Décès John Fru Ndi : des hommages se multiplient au Cameroun

Mercredi, Juin 14, 2023 - 14:22

L'opposant camerounais, John Fru Ndi, est décédé le 12 juin, à près de 82 ans des suites d’une longue maladie. Il était plusieurs fois candidat à la présidentielle. Au lendemain de sa disparition, des hommages se multiplient dans son pays.

 

« C'était quelqu'un de jovial, quelqu'un d'ouvert, qui aimait le contact, qui était un grand patriote, qui aimait sincèrement le Cameroun. Il l'a, d'ailleurs, démontré à deux reprises. La première, c'est quand il aurait pu, après les élections de 1992, aller vers une guerre civile. Tout le monde l’y poussait, y compris les cadres du SDF. Des gouvernements, comme celui de Sani Abacha, au Nigeria, voulaient absolument que le Cameroun bascule vers une guerre civile », a réagi le député national, Joshua Osih, premier vice-président du parti Social democratic front (SDF), suite au décès du père fondateur de cette formation politique.

« Il a défendu les couleurs du parti à la présidentielle de 2018. Et il a dit qu'il ne gouvernera pas le Cameroun sur le sang des Camerounais. Et la seconde fois, c'est quand la sécession armée a démarré, ils ont voulu que le SDF soit la branche politique de cette sécession, ce qu'il avait fermement refusé. Et ça nous a valu toutes les attaques sur sa personne », a-t-il poursuivi.

Joshua Osih a conclu qu'il « a été enlevé deux fois par ces sécessionnistes et nous pensons que c'est ce qui a peut-être précipité son décès. Donc, naturellement, je suis très triste, je suis affligé même et j'essaie de remonter et de trouver nos courages pour affronter la situation ».

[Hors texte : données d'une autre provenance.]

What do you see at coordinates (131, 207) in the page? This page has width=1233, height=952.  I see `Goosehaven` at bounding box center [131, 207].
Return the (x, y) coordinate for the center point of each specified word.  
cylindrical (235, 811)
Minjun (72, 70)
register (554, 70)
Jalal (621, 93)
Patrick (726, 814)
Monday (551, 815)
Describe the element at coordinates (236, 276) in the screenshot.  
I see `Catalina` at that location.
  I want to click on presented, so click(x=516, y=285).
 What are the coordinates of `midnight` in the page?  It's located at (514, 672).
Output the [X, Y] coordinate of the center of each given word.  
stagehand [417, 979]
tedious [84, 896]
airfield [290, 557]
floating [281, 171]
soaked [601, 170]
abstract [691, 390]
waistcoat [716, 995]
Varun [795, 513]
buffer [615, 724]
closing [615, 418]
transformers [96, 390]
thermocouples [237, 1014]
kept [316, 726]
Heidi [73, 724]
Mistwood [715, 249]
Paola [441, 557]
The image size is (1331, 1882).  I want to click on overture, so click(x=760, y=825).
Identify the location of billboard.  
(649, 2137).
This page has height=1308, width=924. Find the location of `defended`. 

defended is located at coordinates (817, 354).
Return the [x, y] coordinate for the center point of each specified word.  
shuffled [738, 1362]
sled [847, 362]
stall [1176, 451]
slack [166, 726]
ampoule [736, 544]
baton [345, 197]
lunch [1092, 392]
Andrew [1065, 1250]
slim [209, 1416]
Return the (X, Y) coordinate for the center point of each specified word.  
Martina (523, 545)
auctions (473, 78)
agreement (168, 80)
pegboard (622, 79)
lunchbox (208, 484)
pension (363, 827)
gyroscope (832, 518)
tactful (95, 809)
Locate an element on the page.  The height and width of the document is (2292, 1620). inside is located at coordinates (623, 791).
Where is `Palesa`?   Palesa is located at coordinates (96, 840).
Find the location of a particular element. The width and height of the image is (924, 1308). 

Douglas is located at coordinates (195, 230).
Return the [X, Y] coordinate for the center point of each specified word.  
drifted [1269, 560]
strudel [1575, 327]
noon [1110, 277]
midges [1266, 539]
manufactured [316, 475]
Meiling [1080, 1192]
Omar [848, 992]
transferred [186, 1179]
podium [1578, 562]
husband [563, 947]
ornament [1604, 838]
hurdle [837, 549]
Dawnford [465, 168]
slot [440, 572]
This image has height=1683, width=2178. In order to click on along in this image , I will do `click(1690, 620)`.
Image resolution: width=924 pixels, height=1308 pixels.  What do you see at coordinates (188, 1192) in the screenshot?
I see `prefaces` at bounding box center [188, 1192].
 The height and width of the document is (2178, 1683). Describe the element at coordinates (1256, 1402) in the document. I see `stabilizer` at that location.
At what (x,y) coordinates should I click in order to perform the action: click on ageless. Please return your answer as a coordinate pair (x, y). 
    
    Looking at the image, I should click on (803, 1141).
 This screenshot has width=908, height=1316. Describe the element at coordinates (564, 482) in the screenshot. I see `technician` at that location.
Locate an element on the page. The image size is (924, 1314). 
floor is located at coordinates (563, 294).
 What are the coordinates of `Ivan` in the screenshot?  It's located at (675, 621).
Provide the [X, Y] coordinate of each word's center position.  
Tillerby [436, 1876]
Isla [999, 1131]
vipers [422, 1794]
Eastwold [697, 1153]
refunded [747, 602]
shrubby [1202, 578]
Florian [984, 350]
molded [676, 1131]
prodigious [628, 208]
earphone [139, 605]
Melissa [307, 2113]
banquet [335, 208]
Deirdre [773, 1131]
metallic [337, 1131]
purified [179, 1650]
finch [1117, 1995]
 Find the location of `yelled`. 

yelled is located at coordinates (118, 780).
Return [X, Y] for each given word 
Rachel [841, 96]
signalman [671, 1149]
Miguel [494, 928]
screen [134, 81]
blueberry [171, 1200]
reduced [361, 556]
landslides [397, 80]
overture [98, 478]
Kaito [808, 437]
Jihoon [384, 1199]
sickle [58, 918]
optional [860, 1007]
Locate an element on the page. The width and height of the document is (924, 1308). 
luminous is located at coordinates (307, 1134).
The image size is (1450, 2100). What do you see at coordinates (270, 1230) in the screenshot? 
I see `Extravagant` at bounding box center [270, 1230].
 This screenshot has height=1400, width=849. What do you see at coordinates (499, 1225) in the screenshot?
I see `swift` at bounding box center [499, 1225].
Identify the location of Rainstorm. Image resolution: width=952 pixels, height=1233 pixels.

L’avocat Akere Muna connaissait le « chairman » du SDF depuis une soixantaine d'années. En 1990, avec son frère Bernard Muna, Akere Muna a participé, à Bamenda, à la rédaction des statuts du SDF. « Ce qu'il faudrait relever dans le contexte actuel aujourd'hui, quand on nous parle d’anglophones, francophones, quand vous voyez le score de Fru Ndi en 1992, lors de la présidentielle, c'est qu'il a eu plus de 30% pour un pays qui avait 20% d'anglophones, souligne-t-il, ajoutant: « Donc le pays, de façon assez extraordinaire, a voté pour un anglophone, unilingue ».

Il poursuit : « C'était quelqu'un avec un charisme extraordinaire. Quelqu'un de simple, l’homme du peuple, il pouvait comprendre où sont les routes, les mauvaises routes, où vivent les gens. L'histoire du Cameroun ne peut pas s'écrire sans son nom, comme quelqu'un qui a activement fait redémarrer le multipartisme. » C’est en 1990 que John Fru Ndi avait fondé le parti SDF et avait failli gagner la présidentielle de 1992.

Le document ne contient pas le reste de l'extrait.